ORIGINAL: littlewonder

As Master said, this is one of his favorite things to do! But I don't get angry over it. We just have a friendly debate and a few laughs. I see no reason to get angry over it as much as he tries to get me to get angry.

Well yeah, you are talking about 2 people who know each other intimately. If it works for you, it implies anger is irrelevant.

Again, getting all anal about every little word or thing (including making shit up) on a public discussion board hardly promotes harmony and mutual respect among (allegedly) reasonable people who don't actually know each other at all. No, it's far more likely to disrupt and inflame - and here we are.


quote:

I just am not the angry type of person. Anger just seems so useless to me.

Useless? It's an emotion, meaning we don't actually get a choice. Sure, degree varies per individual but I've been alive long enough to know that, given the right circumstances and provocation, we're *all* capable of anger. Even when it's not obvious in the usual sense with the passive/aggressive types....

Focus.




You cannot control how you feel.
You can, however, control how you behave.

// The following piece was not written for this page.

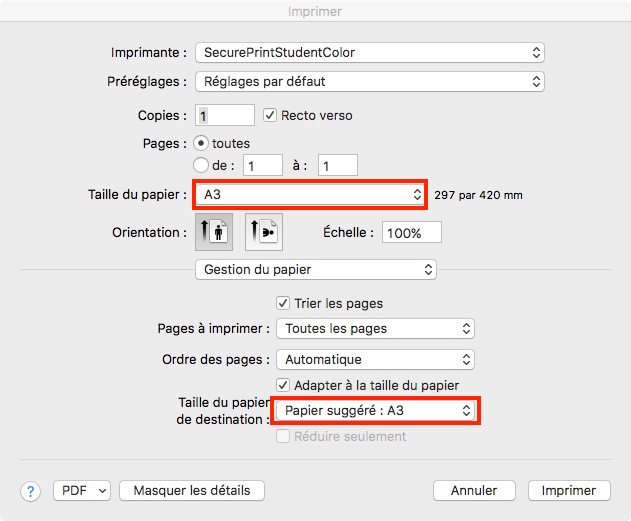Open the PDF menu button
631x521 pixels.
tap(81, 490)
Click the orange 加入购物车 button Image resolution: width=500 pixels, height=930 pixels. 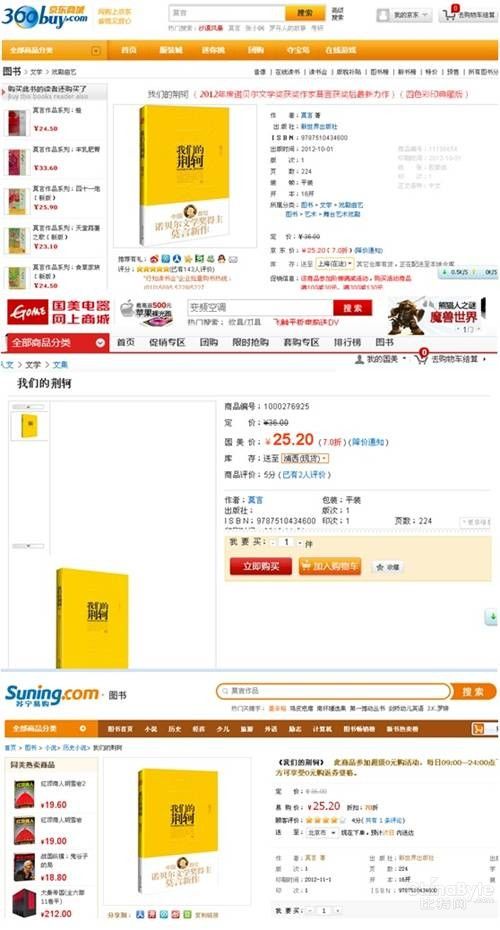pyautogui.click(x=330, y=566)
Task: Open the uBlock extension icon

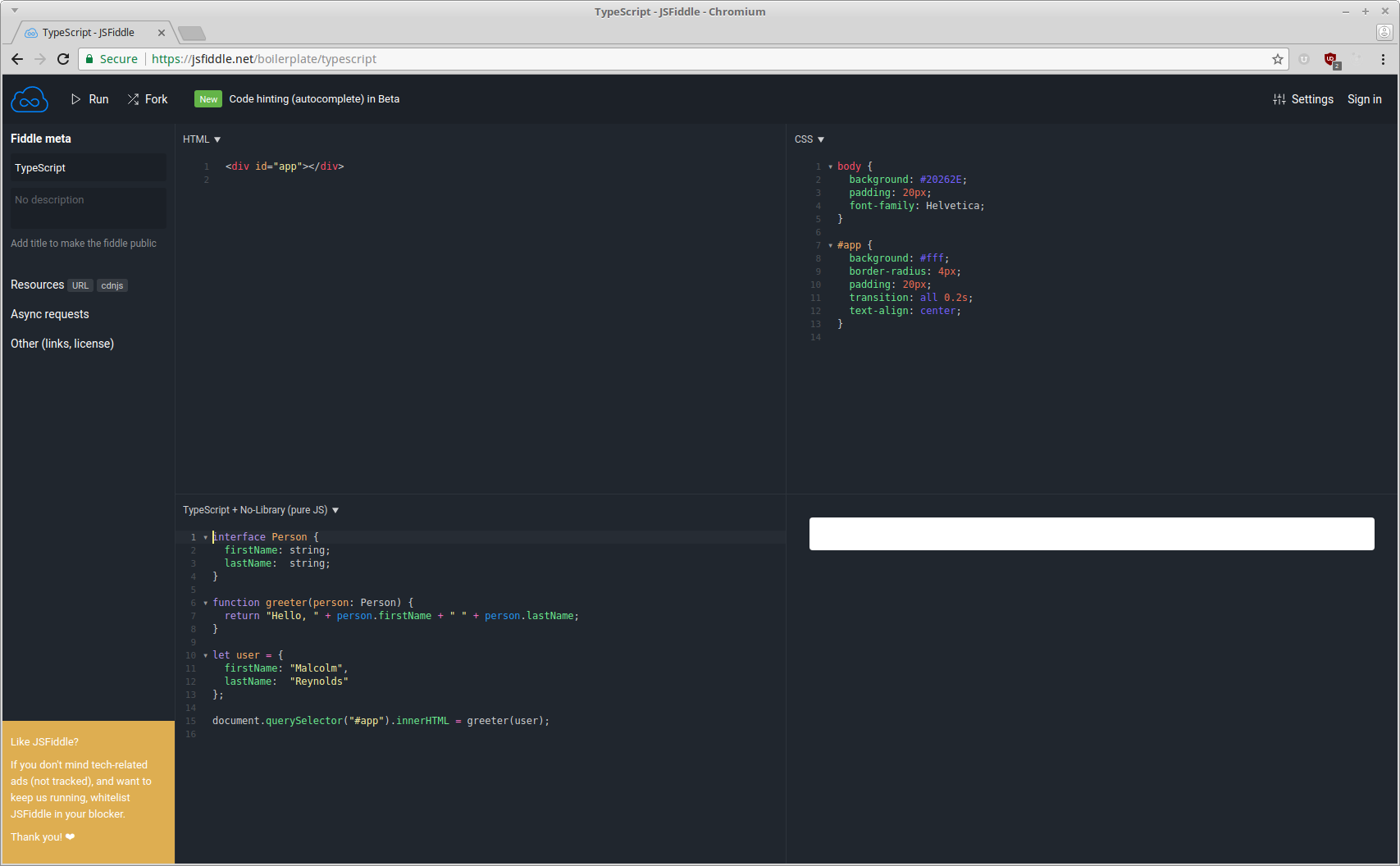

For those interested in clinical trivia: Murray Bowen talked about "differentiation of self"'; the person with a well differentiated sense of self is able to recognize their own emotionality and despite being angry or conflicted etc and act in a way that they believe is the best response to the situation. They choose how to react as opposed to the reflexive knee jerk reaction which provides a cathartic venting, albet it often at a very high price. That's why I think it's better to choose how you react to anger, and interestingly enough when you realize you're making a conscious choice you'll also notice the anger dissipates.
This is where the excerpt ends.